### Instructions to follow
Return every line of the listing below that contains the word "logo", treating uppercase and lowercase letters as different.
== Supplied material
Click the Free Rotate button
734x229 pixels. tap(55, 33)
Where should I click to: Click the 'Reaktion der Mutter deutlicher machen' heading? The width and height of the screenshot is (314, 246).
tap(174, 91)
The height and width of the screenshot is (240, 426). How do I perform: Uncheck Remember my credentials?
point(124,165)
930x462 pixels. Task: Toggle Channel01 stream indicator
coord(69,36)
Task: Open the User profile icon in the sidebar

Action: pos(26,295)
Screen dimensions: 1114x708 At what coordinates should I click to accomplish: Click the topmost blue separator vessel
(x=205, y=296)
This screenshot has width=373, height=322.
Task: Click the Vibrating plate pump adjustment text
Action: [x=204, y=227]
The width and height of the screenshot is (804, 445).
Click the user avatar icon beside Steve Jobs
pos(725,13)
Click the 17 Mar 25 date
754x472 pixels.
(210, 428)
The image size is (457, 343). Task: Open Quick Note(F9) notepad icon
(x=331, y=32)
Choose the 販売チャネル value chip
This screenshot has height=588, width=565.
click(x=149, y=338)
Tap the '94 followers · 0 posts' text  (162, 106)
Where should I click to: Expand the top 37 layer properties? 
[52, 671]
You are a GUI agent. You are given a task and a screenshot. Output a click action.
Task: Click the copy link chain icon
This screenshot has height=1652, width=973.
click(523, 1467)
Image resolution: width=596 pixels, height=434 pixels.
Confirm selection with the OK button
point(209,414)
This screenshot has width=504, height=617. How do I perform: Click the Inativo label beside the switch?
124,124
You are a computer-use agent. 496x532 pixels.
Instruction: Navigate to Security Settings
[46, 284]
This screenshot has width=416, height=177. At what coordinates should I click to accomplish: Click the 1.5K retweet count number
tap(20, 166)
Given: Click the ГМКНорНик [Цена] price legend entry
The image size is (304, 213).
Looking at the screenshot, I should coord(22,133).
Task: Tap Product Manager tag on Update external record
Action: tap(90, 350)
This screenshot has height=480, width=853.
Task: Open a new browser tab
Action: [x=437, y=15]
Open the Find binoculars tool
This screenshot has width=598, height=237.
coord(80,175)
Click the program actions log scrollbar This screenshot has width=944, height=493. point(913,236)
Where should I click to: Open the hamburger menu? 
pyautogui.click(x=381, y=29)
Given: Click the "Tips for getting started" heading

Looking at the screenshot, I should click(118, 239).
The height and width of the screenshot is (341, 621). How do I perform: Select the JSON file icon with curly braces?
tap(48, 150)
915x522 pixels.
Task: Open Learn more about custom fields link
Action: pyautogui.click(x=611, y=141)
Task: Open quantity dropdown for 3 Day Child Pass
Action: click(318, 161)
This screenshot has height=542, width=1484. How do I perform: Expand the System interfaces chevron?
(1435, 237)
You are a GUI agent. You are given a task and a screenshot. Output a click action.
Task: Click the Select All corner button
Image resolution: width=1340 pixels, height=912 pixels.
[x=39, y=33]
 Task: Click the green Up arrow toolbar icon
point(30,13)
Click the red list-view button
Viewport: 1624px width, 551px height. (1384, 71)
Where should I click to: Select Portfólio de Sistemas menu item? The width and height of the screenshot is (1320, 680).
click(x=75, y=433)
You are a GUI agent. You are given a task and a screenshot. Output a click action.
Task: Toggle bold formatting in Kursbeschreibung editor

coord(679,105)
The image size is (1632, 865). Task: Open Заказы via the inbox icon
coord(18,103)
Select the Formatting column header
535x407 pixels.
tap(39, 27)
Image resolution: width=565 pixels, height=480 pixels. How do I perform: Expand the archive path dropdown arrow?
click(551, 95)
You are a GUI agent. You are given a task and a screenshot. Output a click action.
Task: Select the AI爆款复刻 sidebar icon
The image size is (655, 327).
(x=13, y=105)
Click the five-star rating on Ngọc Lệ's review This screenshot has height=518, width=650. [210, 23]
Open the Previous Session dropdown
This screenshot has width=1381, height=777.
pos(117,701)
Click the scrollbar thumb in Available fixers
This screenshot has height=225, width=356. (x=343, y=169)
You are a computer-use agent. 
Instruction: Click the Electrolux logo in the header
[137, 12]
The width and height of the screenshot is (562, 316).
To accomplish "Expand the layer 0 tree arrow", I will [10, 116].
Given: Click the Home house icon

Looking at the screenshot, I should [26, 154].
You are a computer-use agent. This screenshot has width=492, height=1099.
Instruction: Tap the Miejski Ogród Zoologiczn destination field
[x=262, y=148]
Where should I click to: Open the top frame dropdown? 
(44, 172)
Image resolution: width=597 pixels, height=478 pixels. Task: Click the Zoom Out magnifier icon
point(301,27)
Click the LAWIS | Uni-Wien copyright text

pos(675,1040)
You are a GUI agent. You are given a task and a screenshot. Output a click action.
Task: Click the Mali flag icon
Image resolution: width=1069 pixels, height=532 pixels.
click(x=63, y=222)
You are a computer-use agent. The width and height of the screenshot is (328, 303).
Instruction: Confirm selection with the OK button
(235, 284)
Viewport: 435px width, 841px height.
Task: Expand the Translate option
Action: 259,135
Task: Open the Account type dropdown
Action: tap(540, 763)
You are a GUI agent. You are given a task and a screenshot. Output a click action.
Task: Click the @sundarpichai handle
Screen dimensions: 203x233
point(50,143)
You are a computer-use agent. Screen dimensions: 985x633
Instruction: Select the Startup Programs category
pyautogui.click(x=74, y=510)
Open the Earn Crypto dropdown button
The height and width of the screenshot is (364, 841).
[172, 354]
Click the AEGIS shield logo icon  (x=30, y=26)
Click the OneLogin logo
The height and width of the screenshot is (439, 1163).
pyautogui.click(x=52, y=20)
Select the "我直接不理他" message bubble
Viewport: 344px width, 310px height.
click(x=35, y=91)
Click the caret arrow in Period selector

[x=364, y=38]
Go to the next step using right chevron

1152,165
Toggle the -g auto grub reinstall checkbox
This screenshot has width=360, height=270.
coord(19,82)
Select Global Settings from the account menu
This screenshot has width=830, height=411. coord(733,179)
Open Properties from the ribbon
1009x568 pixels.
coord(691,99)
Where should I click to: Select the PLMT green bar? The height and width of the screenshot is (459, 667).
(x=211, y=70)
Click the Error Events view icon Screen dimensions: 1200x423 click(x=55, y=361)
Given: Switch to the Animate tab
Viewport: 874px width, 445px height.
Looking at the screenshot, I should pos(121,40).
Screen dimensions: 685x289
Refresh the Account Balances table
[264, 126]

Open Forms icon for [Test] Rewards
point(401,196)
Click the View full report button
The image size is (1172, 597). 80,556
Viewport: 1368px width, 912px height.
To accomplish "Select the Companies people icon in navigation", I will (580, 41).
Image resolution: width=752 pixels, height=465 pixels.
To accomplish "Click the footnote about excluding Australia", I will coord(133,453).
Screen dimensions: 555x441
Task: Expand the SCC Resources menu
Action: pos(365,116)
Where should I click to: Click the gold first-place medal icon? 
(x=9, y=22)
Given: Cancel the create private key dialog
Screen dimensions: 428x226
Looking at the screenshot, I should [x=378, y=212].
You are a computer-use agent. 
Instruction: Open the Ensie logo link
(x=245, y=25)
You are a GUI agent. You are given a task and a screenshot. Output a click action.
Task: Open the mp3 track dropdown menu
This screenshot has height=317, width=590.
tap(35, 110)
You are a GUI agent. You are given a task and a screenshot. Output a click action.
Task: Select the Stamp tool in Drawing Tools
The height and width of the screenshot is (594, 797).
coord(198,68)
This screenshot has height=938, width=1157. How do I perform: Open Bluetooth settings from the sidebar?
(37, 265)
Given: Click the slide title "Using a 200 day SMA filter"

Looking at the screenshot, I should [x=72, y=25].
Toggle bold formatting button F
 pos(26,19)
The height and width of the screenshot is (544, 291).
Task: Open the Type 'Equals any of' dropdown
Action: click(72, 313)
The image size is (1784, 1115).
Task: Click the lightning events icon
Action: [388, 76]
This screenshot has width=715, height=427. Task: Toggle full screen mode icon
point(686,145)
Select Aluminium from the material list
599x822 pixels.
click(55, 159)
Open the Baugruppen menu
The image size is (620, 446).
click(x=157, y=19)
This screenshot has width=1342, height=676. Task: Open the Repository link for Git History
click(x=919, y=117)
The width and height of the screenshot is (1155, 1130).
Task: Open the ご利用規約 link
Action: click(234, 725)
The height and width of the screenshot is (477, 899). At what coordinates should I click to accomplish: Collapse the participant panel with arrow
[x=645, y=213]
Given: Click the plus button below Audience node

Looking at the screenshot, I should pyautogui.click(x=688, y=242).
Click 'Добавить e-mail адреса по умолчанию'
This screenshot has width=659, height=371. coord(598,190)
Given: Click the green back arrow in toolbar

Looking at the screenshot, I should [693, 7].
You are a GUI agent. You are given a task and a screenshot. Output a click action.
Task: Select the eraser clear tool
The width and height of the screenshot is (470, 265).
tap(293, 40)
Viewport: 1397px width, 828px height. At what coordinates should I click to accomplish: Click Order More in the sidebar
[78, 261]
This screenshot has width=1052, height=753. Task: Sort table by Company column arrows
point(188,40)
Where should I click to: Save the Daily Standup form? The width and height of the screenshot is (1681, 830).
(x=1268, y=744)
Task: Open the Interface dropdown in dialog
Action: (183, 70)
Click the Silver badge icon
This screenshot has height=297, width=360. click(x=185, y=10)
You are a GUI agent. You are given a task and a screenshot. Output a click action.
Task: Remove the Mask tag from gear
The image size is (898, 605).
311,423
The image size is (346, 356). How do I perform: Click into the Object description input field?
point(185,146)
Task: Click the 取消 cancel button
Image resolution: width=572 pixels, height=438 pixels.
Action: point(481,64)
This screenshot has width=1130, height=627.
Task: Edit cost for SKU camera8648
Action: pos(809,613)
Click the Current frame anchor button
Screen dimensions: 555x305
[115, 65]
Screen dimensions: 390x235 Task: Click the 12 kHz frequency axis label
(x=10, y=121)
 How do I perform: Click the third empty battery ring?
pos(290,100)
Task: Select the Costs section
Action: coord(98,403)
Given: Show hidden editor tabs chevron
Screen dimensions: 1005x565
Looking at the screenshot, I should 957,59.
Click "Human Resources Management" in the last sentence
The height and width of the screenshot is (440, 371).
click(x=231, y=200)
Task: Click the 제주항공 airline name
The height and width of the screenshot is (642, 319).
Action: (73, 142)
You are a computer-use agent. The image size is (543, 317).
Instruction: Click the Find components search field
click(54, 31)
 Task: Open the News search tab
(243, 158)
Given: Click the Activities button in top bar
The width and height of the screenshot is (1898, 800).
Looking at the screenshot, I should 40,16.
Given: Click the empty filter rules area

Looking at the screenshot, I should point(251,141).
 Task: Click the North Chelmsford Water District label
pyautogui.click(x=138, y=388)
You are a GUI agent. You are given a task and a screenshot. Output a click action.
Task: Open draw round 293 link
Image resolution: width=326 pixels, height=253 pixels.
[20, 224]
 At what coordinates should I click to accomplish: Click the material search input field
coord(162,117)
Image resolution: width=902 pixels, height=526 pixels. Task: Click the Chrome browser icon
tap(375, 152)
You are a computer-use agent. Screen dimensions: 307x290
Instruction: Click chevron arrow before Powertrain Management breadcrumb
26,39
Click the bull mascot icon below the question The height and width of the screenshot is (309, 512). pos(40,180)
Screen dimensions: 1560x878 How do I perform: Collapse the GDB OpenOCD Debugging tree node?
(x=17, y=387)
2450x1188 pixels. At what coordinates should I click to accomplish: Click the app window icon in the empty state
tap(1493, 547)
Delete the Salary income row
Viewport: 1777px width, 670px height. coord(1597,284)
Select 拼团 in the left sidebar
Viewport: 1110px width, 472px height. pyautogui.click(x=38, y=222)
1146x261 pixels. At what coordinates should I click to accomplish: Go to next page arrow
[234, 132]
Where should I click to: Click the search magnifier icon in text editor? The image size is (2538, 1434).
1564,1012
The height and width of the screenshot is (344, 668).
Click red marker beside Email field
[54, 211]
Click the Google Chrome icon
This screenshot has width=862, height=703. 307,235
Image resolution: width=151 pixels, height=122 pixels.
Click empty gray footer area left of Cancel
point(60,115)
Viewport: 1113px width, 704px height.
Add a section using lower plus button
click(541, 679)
====
### Response to this exercise
Instruction: Click the Electrolux logo in the header
Click the AEGIS shield logo icon  (x=30, y=26)
Click the OneLogin logo
Instruction: Open the Ensie logo link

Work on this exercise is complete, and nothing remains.